Excerpt provided:
On Tue, 20 Oct 2015, Bernd Schmidt wrote:

> Consider
> 
> struct t { int a; int b; };
> struct A { struct t v[2]; } a;
> 
> So I think we've established that
>   &a.v[2]
> is valid, giving a pointer just past the end of the structure. How about
>   &a.v[2].a
> and
>   &a.v[2].b
> The first of these gives the same pointer just past the end of the array,
> while the second one gives a higher address. I would expect that the second
> one is invalid, but I'm not so sure about the first one. Syntactically we have
> an access to an out-of-bounds field, but the whole expression just computes
> the valid one-past-the-end address.

I don't think either is valid.  The address operator '&' requires "a 
function designator, the result of a [] or unary * operator, or an lvalue 
that designates an object".  So because a.v[2].a does not designate an 
object, there is undefined behavior.  The special case for [] allows the 
address of a just-past-end array element to be taken, but that doesn't 
apply here.

Data block:

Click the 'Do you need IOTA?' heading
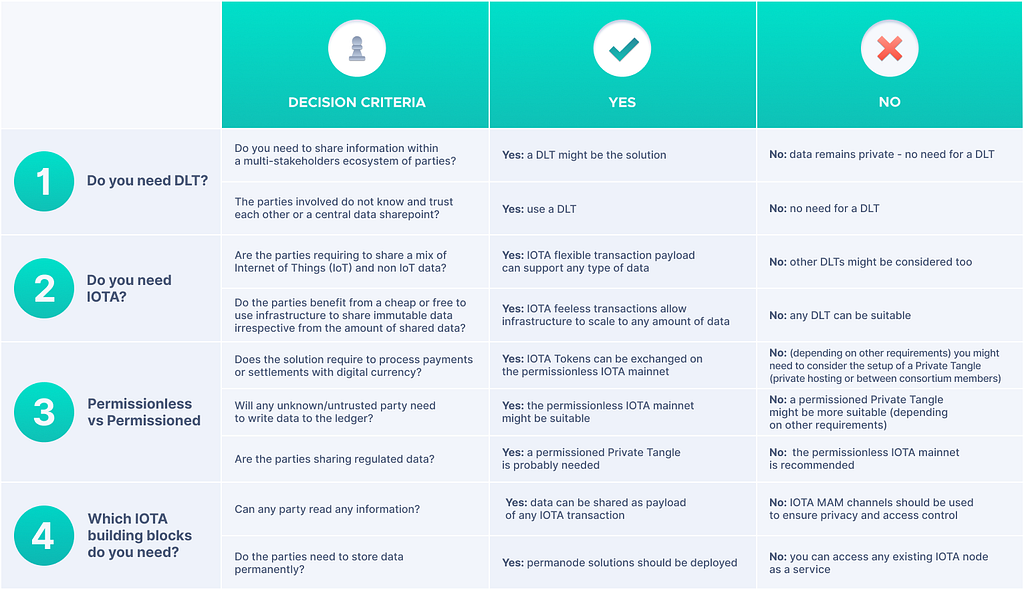The image size is (1024, 590). coord(129,288)
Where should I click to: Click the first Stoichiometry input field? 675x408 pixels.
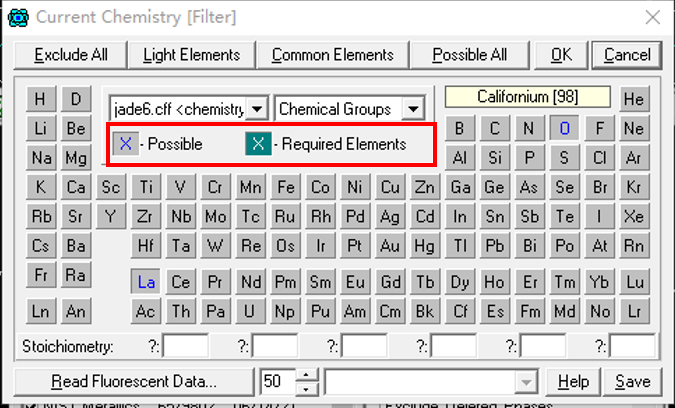(186, 346)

Jobs:
1 – Set down the text of the email discussion about taking addresses past the end of a C array, from "I don't think" to "apply here.".
2 – In the email discussion about addresses past the end of a C array, what does the reply say the address operator '&' requires?
3 – Extend the email discussion about taking addresses past the end of a C array, picking up after its final sentence.

Task results:
1 –
I don't think either is valid.  The address operator '&' requires "a 
function designator, the result of a [] or unary * operator, or an lvalue 
that designates an object".  So because a.v[2].a does not designate an 
object, there is undefined behavior.  The special case for [] allows the 
address of a just-past-end array element to be taken, but that doesn't 
apply here.

2 – It requires a function designator, the result of a [] or unary * operator, or an lvalue that designates an object.

3 –
> I think this has an impact on the tests I quoted in my last mail:
> 
> typedef struct FA5_7 {
>   int i;
>   char a5_7 [5][7];
> } FA5_7;
> 
>     __builtin_offsetof (FA5_7, a5_7 [0][7]),         // { dg-warning "index" }
>     __builtin_offsetof (FA5_7, a5_7 [1][7]),         // { dg-warning "index" }
>     __builtin_offsetof (FA5_7, a5_7 [5][0]),         // { dg-warning "index" }
>     __builtin_offsetof (FA5_7, a5_7 [5][7]),         // { dg-warning "index" }
> 
> Here I think the last one of these is most likely invalid (being 8 bytes past
> the end of the object, rather than just one) and the others valid. Can you
> confirm this? (If the &a.v[2].a example is considered invalid, then I think
> the a5_7[5][0] test would be the equivalent and ought to also be considered
> invalid).

The last one is certainly invalid.  The one before is arguably invalid as 
well (in the unary '&' equivalent, &a5_7[5][0] which is equivalent to 
a5_7[5] + 0, the questionable operation is implicit conversion of a5_7[5] 
from array to pointer - an array expression gets converted to an 
expression "that points to the initial element of the array object", but 
there is no array object a5_7[5] here).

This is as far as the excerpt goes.